Nicola Rapley, Global Marketing Manager for Pharmaceutical and Medical Devices at Videojet Technologies, looks at coding and marking technology in the generics market…
The use of generic drugs has never been more prevalent. With the expiration of more and more patents from the so-called blockbuster drugs, pharma manufacturers are able to reproduce these expensive branded products and market them at a far lower cost, as the product itself has been developed, formulated and approved already. A report by IMS
Health, Global Medicines Use in 2020: Outlook and Implications, highlights that by 2020 the global volume of medicines used will reach 4.5 trillion doses. Generics will play a key role in this rise, with an overall annualised growth rate of 10.6%, and with an aging population and rising healthcare costs to consider, it isn’t hard to see why. As an example of the huge volumes used, in the US alone generic drugs are expected to be used to fill 91-92% of all dispensed prescriptions by 2020.

Brief 1:
Say whether each statement agrees with the article on generic drugs, answering yes or no and quoting the words that decide it. (a) The IMS Health report is called Global Medicines Use in 2020: Outlook and Implications. (b) Generics are expected to grow at an overall annual rate of 10.6%. (c) In the US, generic drugs are expected to fill every dispensed prescription by 2020.
Brief 2:
According to the article on generic drugs, what will the global volume of medicines used reach by 2020?
Brief 3:
Pick up the article on generic drugs after its last sentence and keep writing.

Data provided:
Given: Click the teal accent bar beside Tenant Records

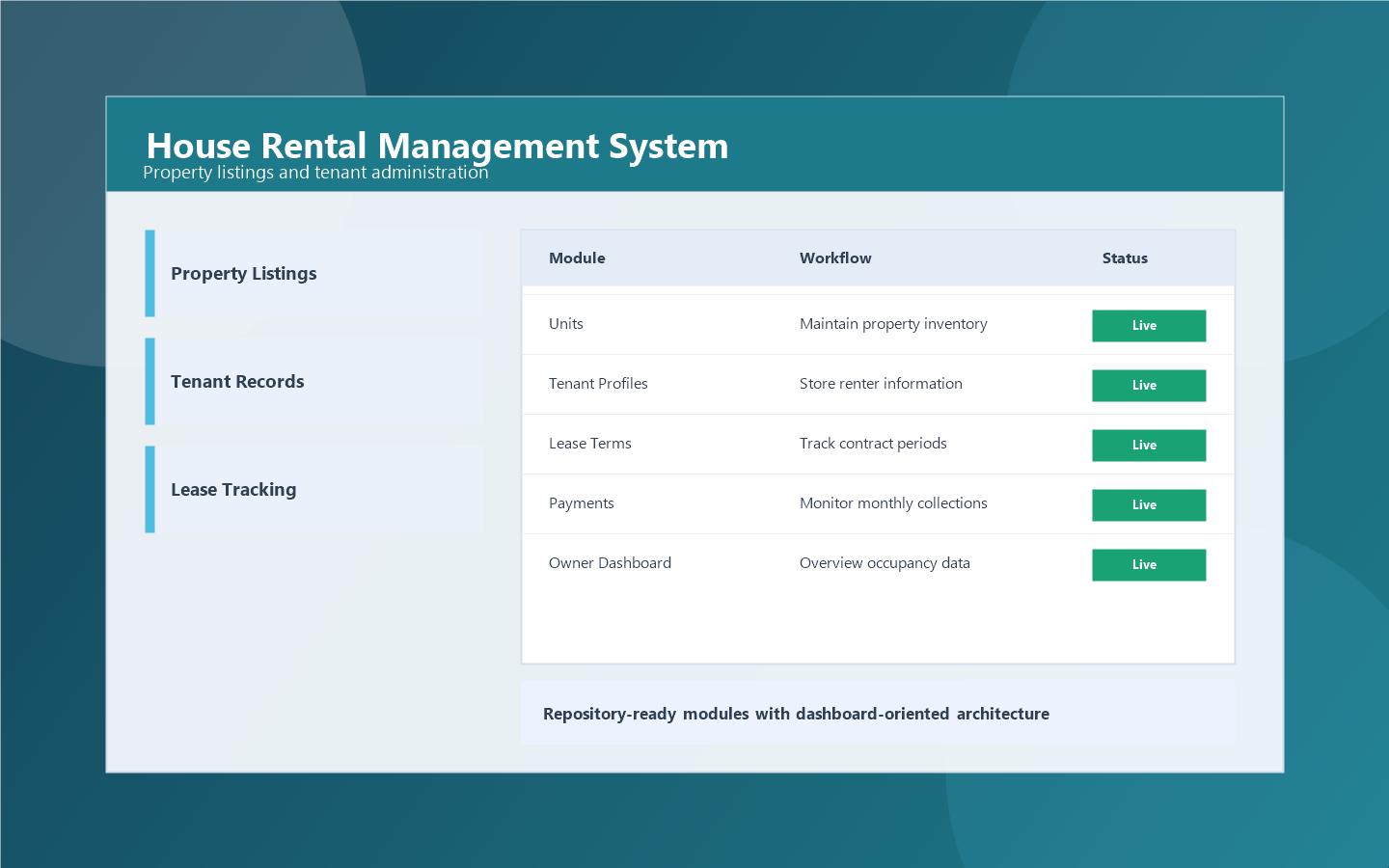Looking at the screenshot, I should click(x=150, y=381).
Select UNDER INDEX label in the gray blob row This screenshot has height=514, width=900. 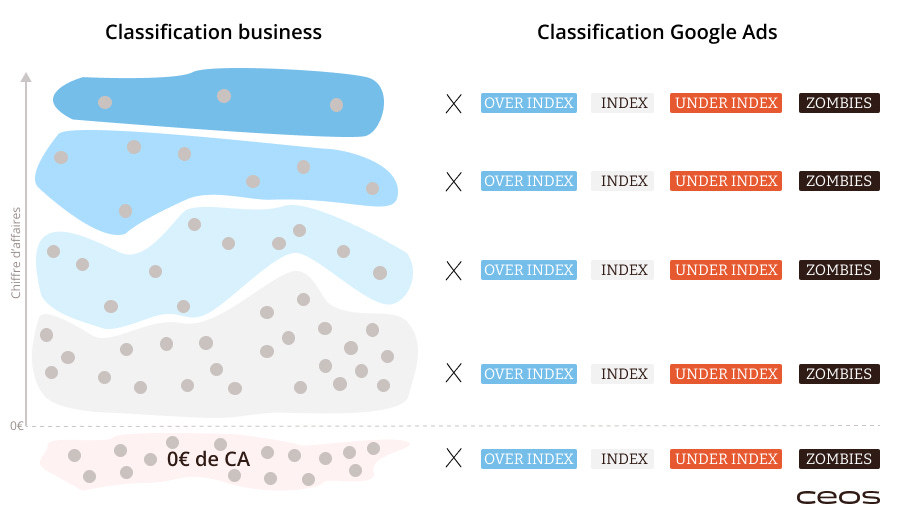(726, 373)
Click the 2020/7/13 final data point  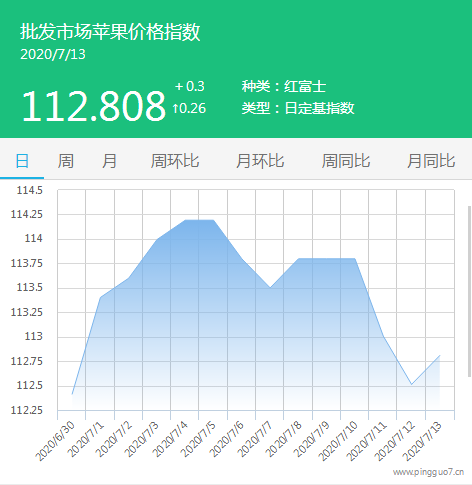tap(440, 355)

Task response 1:
(a) Yes: "Global Medicines Use in 2020: Outlook and Implications"
(b) Yes: "an overall annualised growth rate of 10.6%"
(c) No: "generic drugs are expected to be used to fill 91-92% of all dispensed prescriptions by 2020"

Task response 2:
4.5 trillion doses.

Task response 3:
This is good news for the manufacturers of generic drugs in terms of volume sales, as it is volume they need to remain profitable, but pharma manufacturers must all adhere to the strict and vast array of regulatory requirements – such as serialisation and track and trace – regardless of their size, which in turn has cost implications on a production line. Margins are much tighter in the generics market, with high demand in terms of production schedules, therefore every second of productivity that can be gained is vital to the bottom line. Unscheduled downtime and product wastage due to poor coding is highly undesirable.
Uptime, reliability and legibility are key, and many pharma manufacturers will lean towards Thermal inkjet (TIJ) or Laser marking systems due to their suitability to the ‘clean’ manufacturing environment.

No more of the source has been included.